- **Page text**:
^^^^

Everybody knows the Famicom Disk System Bios is cameo complete with Mario and Luigi... well is the bios really in there? The reason I ask this question is because I want to give it a disk error by fiddling with the rom but I can't seem to find any memory locations for it. Was it Nintendo compressed?

UglyJoe

The FDS bios is embedded in the FDS Ram Adapter.  You won't find it on a disk.

nensondubois

huh? This is Japanese Super Famicom game that has the FDS bios in it.

UglyJoe

Oh.  You probably should have specified that since they were released on the FDS first and you posted this in the Famicom/FDS board :P

edit:  Are you sure it has the FDS bios on it.  Judging by the screenshots (way better graphics + kanji), this is a remake and not emulation.

nensondubois

No, I'm talking about the bios itself. It may be emulated.

UglyJoe

I'm very doubtful that it is.

However, if I were going to search for it, I would take some hex strings from the FDS bios rom and search for them within the SFC rom.  If nothing turns up, it might be compressed.  If that's the case, I would load up the rom and save some memory dumps from various parts of the game (startup, title screen, and couple of in-game scenes).  I would then search for the same hex strings in those memory dumps (the assumption being that the game would have extracted the FDS bios into RAM at some point).  If those didn't turn up anything, I'd assume the bios probably isn't in there at all.

nensondubois

I tried all of that before I asked and nothing. I'm just fiddle with the rom some more.

satoshi_matrix

I'm with Ugly. I highly doubt the SFC remake has the FDS bios in it anywhere. The only thing it has is a mock-FDS loadup sequence to give the game a certain sense of nostalgic memory when first booting it up. Once there's SRAM data, the mock-FDS loadup doesn't reoccur.

^^^^

- **Material provided**:
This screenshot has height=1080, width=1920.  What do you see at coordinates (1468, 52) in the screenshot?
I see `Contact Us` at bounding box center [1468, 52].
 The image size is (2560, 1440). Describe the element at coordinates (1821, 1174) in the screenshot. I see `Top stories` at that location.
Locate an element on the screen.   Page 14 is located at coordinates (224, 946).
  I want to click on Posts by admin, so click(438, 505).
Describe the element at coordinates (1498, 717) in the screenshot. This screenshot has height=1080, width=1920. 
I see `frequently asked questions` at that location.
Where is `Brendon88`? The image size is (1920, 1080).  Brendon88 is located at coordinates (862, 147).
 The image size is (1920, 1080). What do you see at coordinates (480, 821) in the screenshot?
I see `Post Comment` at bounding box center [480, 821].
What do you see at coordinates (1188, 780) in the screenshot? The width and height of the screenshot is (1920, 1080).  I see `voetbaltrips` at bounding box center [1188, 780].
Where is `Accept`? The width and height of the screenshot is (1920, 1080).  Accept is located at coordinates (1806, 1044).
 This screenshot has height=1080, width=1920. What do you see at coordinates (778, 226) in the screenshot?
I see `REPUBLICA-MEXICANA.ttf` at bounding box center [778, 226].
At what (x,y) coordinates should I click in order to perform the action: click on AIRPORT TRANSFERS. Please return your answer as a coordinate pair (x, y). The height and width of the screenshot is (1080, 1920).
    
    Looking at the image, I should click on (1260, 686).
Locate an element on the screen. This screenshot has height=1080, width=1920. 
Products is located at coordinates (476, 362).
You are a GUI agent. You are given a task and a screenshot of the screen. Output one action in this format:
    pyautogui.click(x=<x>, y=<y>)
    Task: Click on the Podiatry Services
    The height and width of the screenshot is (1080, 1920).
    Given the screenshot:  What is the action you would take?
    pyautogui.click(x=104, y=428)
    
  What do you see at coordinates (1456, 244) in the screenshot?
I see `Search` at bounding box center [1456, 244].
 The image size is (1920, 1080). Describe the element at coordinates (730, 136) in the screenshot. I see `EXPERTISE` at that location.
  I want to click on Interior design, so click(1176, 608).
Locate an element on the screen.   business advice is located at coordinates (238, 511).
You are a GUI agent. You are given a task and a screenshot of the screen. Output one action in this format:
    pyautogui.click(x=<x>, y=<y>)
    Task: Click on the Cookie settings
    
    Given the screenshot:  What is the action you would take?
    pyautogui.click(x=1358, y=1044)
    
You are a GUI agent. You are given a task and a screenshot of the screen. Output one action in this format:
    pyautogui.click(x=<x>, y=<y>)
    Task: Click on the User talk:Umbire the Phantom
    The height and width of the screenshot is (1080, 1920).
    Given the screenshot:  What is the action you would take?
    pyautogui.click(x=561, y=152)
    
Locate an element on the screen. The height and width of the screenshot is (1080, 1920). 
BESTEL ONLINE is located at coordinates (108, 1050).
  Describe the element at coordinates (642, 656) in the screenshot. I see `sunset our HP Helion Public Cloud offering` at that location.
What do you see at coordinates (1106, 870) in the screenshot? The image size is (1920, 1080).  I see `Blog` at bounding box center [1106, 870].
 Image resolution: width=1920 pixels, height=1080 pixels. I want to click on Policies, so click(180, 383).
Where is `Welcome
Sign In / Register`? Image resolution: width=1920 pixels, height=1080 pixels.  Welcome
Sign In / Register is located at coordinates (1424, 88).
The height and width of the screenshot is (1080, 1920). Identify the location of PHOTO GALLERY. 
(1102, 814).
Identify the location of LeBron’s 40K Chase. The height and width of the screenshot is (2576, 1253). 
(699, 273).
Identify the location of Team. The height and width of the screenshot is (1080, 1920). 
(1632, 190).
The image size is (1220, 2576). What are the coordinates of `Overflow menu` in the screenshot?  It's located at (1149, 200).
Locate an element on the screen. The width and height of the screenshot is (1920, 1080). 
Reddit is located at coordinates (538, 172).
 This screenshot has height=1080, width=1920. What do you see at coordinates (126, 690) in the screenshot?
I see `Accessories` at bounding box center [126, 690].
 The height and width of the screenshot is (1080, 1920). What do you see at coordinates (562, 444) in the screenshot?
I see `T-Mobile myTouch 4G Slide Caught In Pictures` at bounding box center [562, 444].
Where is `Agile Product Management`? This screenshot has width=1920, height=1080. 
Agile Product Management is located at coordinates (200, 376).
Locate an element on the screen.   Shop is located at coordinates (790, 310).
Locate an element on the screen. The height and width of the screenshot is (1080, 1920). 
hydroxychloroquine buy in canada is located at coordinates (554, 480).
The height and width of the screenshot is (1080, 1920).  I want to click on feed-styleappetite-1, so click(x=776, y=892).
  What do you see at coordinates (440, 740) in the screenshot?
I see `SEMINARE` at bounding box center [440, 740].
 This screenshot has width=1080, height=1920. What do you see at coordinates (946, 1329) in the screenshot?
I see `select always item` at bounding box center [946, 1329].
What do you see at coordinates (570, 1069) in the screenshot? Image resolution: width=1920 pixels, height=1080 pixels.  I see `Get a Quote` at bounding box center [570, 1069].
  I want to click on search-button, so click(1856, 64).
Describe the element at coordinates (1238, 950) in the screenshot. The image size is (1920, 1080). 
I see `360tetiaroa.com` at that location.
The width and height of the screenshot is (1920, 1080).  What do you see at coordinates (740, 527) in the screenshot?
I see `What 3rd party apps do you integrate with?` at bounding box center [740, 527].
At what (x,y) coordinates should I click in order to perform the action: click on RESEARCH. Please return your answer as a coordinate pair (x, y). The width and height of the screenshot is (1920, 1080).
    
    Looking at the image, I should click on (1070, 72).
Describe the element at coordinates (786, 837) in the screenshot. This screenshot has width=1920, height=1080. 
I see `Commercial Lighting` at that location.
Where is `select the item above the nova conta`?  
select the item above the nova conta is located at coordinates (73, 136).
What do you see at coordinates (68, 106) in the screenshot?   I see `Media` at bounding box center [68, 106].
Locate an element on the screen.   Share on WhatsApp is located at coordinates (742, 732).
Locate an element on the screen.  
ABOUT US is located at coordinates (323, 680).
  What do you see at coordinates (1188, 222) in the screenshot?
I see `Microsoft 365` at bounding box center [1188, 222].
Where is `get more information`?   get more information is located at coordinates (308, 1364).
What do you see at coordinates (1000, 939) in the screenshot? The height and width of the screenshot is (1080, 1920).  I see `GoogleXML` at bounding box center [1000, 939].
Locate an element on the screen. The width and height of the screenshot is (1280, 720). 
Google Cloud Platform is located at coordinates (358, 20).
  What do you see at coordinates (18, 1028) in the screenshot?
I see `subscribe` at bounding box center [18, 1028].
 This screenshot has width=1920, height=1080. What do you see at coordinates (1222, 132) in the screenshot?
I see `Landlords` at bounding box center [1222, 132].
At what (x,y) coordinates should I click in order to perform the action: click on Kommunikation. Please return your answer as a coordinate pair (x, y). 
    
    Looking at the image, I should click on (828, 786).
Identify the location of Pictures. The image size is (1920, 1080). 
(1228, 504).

^^^^

- **Task set**:
**1.** Write out the forum thread about the FDS bios word for word, starting at "However, if I" and ending at "there at all.".
**2.** In the forum thread about the FDS bios, where does UglyJoe say the FDS bios is embedded?

- **Results by task**:
**1.**
However, if I were going to search for it, I would take some hex strings from the FDS bios rom and search for them within the SFC rom.  If nothing turns up, it might be compressed.  If that's the case, I would load up the rom and save some memory dumps from various parts of the game (startup, title screen, and couple of in-game scenes).  I would then search for the same hex strings in those memory dumps (the assumption being that the game would have extracted the FDS bios into RAM at some point).  If those didn't turn up anything, I'd assume the bios probably isn't in there at all.

**2.** In the FDS Ram Adapter.